CHAPTER IX
[PALMER HAS A VISITOR]
Eight—nine—ten—eleven— The little clock on the mantel chimed the hour musically and significantly, and Palmer jumped quickly to his feet, pulling out his watch as he did so for confirmation. Then, with a laugh and a shake of his head, he thrust it back into his pocket again.
"No use, May," he said; "I've lost track of an hour somewhere, and it doesn't seem to be the clock's fault. I suppose I'll have to blame you instead."
May Sinclair smiled. "I find, Harry," she said slowly, "that being engaged makes awfully irresponsible creatures of us. You wouldn't think that it would change people who ought to have arrived at years of discretion so that they act and talk and feel in a way their common sense tells them is ridiculous, and yet a way so pleasant that they wouldn't have it different if they could. I find my most settled tastes, habits, plans, everything, all completely changed. And I guess, Harry, you find it a good deal the same way, too."

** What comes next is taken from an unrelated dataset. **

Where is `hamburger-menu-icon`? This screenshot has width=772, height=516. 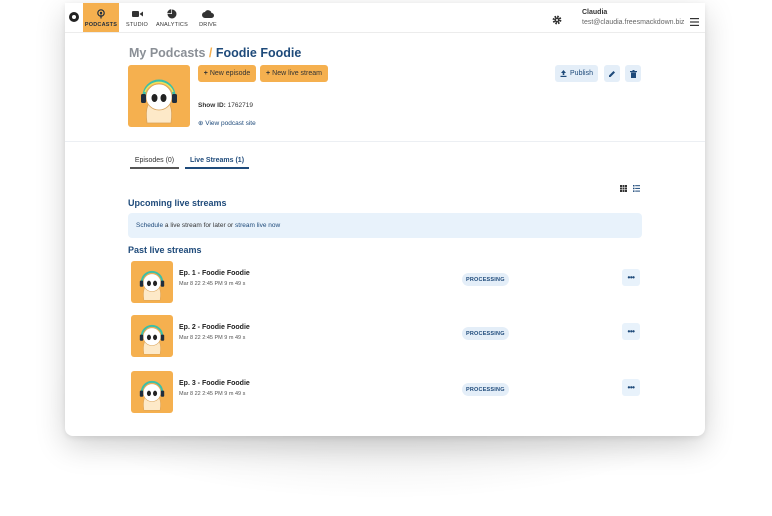
hamburger-menu-icon is located at coordinates (694, 22).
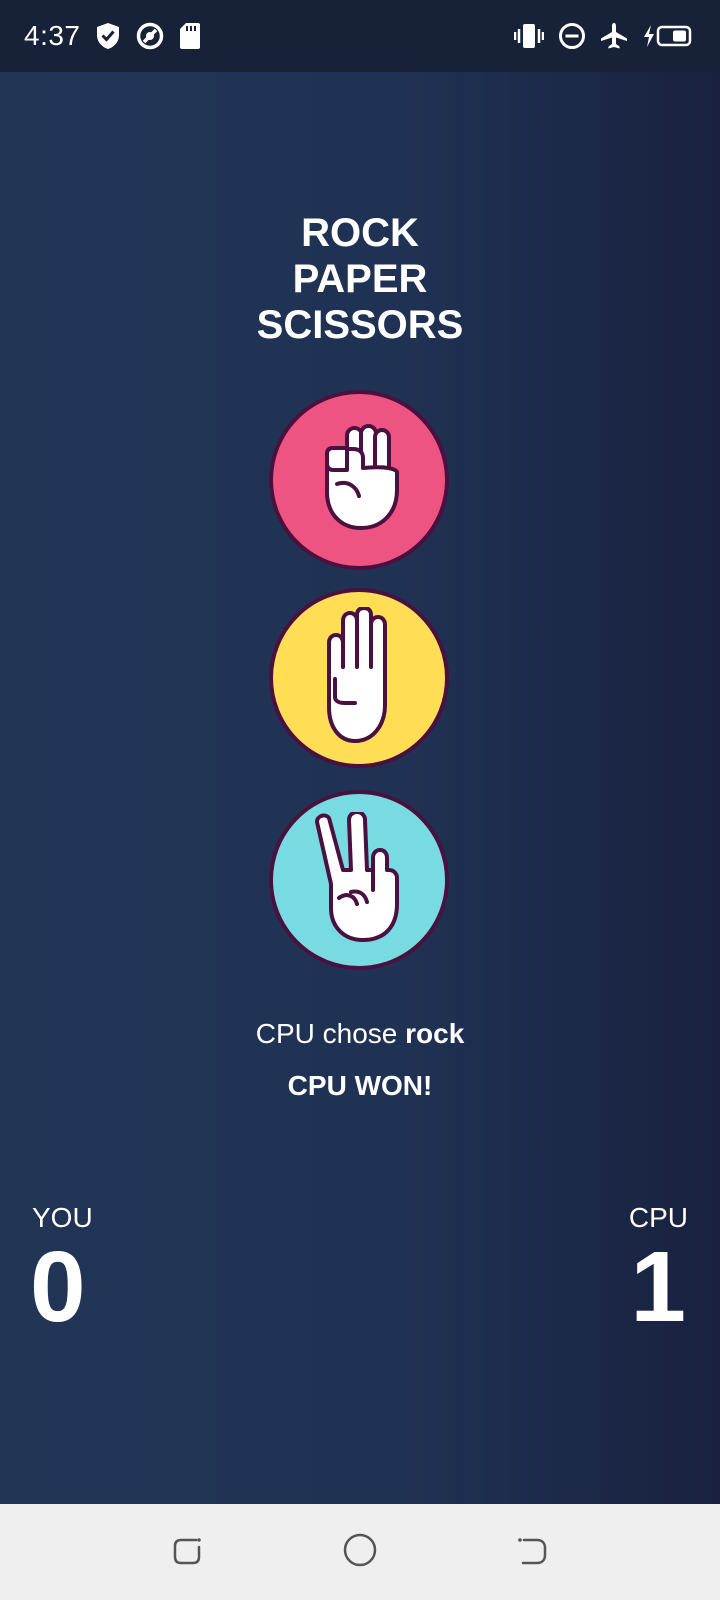 The width and height of the screenshot is (720, 1600). What do you see at coordinates (330, 1034) in the screenshot?
I see `cpu-choice-prefix: CPU chose` at bounding box center [330, 1034].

She had risen as she spoke, and stood beside him, slender, delicate, womanly, altogether charming. With no assumption of coquetry, she laid a detaining hand on his arm, and raised her brown eyes wistfully to his.
"I don't want you to go yet," she whispered. "You can stay till half-past eleven, Harry. Honestly, I'm not a bit tired to-night."
Palmer stooped and kissed her. "Mustn't try to tempt me, May," he answered, "after you've got doctor's orders to take things easy and have plenty of rest. If you'd only give up your beloved settlement work, then it would be a different thing altogether. You wait till we're married, and I'll make you give it up, whether or no. You'll find I'm enough to reform, without your having to bother your head with those bums from the slums. Gad, May, how's that? One of these regular eppy—what-you-may-call-'ems—Bums from the slums; really, now, I call that rather clever."
The girl shook with laughter. "Oh, Harry, Harry," she cried, "your sense of humor will certainly kill me some day. It's so very—well, obvious—to say the least. But—" and she drew closer to him—"I love you, dear, in spite of it."
Palmer slipped his arm around the girl's slender waist, and kissed her again and again. "You don't know, May," he whispered, "what it means to me to hear you say that. It makes me feel awfully proud, and yet at the same time, you know, it makes me feel awfully ashamed of myself, too. I never ought to have dared to ask you to marry me in the first place, May. That's the whole trouble. You're a million times too good for me. Sometimes, you know, I get to thinking lately I'm a deuced poor sort of a chap, after all."